ARION (Accelerated and Reasily-scalable Integrated CPU-GPU Optimization for Nonlinear programs) is an extension of the EAGO solver [1] that allows NVIDIA GPUs to be used to solve deterministic global optimization problems. This is accomplished in ARION by calculating lower bounds for multiple branch-and-bound (B&B) nodes simultaneously using GPU-accelerated McCormick relaxations and LP solving, with other processes (upper-bounding, fathoming, branching, etc.) occurring using EAGO's default serial CPU-based approaches. To enable GPU use in the lower problem, McCormick relaxations are calculated using SourceCodeMcCormick (SCMC) [2,3], and relaxed LPs are solved using both a CPU-based LP subsolver (GLPK [4] by default) and a GPU-based batched LP solver (BatchPDLP) [5].

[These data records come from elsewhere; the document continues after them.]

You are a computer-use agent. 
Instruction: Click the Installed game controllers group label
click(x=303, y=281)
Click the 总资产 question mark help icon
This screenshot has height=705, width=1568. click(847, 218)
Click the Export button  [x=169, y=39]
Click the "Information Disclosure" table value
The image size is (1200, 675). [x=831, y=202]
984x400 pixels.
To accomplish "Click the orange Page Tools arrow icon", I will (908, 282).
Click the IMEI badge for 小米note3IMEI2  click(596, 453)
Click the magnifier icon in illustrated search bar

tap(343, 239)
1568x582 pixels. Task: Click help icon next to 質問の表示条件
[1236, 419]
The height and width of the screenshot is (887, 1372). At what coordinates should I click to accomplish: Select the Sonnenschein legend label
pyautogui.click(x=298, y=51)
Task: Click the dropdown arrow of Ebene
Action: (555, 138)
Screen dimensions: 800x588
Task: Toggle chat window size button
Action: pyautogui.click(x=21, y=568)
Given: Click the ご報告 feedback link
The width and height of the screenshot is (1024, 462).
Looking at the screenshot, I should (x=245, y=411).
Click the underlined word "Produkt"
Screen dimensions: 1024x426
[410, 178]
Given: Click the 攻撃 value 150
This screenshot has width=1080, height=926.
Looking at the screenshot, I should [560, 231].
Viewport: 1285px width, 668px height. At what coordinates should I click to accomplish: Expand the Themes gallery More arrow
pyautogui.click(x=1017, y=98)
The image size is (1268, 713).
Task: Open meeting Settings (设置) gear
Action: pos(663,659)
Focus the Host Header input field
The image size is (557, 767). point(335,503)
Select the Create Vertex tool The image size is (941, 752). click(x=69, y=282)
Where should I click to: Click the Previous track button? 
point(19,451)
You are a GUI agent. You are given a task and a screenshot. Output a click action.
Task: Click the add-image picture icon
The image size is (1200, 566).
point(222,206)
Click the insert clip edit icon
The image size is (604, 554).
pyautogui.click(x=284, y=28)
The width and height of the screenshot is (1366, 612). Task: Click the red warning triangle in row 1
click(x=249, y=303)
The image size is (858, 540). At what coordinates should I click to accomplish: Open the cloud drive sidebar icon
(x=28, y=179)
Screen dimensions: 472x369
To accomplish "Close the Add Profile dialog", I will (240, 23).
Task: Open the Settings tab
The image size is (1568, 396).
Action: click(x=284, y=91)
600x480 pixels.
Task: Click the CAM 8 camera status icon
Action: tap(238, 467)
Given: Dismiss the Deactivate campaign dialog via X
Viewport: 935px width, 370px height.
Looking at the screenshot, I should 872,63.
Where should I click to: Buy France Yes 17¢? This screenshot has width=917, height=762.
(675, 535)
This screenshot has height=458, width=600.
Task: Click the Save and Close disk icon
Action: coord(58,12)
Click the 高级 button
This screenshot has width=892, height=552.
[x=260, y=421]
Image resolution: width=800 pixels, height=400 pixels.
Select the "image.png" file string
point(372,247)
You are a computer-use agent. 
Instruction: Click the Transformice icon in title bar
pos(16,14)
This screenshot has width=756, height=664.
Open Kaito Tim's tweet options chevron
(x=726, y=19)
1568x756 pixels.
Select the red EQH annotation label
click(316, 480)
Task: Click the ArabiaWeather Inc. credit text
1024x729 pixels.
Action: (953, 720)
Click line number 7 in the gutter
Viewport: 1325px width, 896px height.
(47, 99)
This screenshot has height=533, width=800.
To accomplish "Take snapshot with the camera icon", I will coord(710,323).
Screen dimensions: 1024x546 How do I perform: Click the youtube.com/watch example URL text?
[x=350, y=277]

Note that currently, ARION is designed to be used with variables defined using Symbolics.jl [6], rather than MathOptInterface/JuMP [7,8] variables. This difference is primarily for historical reasons and is expected to change in future versions of ARION.
ARION is designed as an extension of EAGO, and consequently, optimization problems must be formulated using JuMP syntax with the EAGO optimizer called as the main optimizer and the selected ARION struct introduced as an extension of EAGO. As will be shown in the following example, to set up the extension, the optimization problem must be described a second time using Symbolics.jl-type variables (using the same order of variables and constraints), with all relevant variables, bounds, and constraints stored in a Problem struct. Because the underlying SCMC method relies on source code generation to create kernels that will be called during the B&B algorithm, this Problem struct must be converted into a LoadedProblem, which causes all necessary kernels to be generated. This LoadedProblem can then be passed to a GroupMethod or KelleyMethod struct, depending on which lower-bounding approach is desired, which is the extension that is passed to EAGO.
This example shows the above workflow as applied to the scalable Alpine02 global optimization problem:
using JuMP, EAGO, GLPK, SourceCodeMcCormick, CUDA, ARION
# Solving the Alpine02 problem with dimension 5:
# min -(prod(sqrt(x[i])*sin(x[i]) for i = 1:5)
# s.t. 0 <= x <= 10
# Prepare the ARION struct
SourceCodeMcCormick.@variables x[1:5]
vars = [x[1], x[2], x[3], x[4], x[5]]
obj = -prod(sqrt(x[i])*sin(x[i]) for i = 1:5)
lvbs = zeros(Float64, 5)
uvbs = 10.0 .* ones(Float64, 5)
Alpine02 = Problem("Alpine02", vars, obj, lvbs, uvbs)
LoadedAlpine02 = LoadedProblem(Alpine02)
# Set up the EAGO extension using the `GroupMethod` struct.
extension = GroupMethod(
:Sobol, # Specifies that linearization points are chosen from a Sobol sequence
LoadedAlpine02, # The LoadedProblem struct from earlier
max_parallel_nodes = 2048, # The maximum number of B&B nodes to address per iteration
num_eval_points = 400, # The number of Sobol points to evaluate simultaneously per node
PDLP_iteration_limit = 10000000,# The iteration limit for BatchPDLP
perform_scan = true, # Whether to perform the "MultiSobol" scan procedure
abs_tol = 1E-6, # Absolute tolerance for BatchPDLP
rel_tol = 1E-6, # Relative tolerance for BatchPDLP
skip_hard_problems = true, # Flag for BatchPDLP to solve "easy" LPs but pass "hard" LPs to the CPU subsolver
cpu_solver = GLPK.Optimizer(), # CPU-based LP subsolver to use
);
# Set up the JuMP model with EAGO
model = JuMP.Model()
JuMP.set_optimizer(model, () -> EAGO.Optimizer(SubSolvers(; t = ext)))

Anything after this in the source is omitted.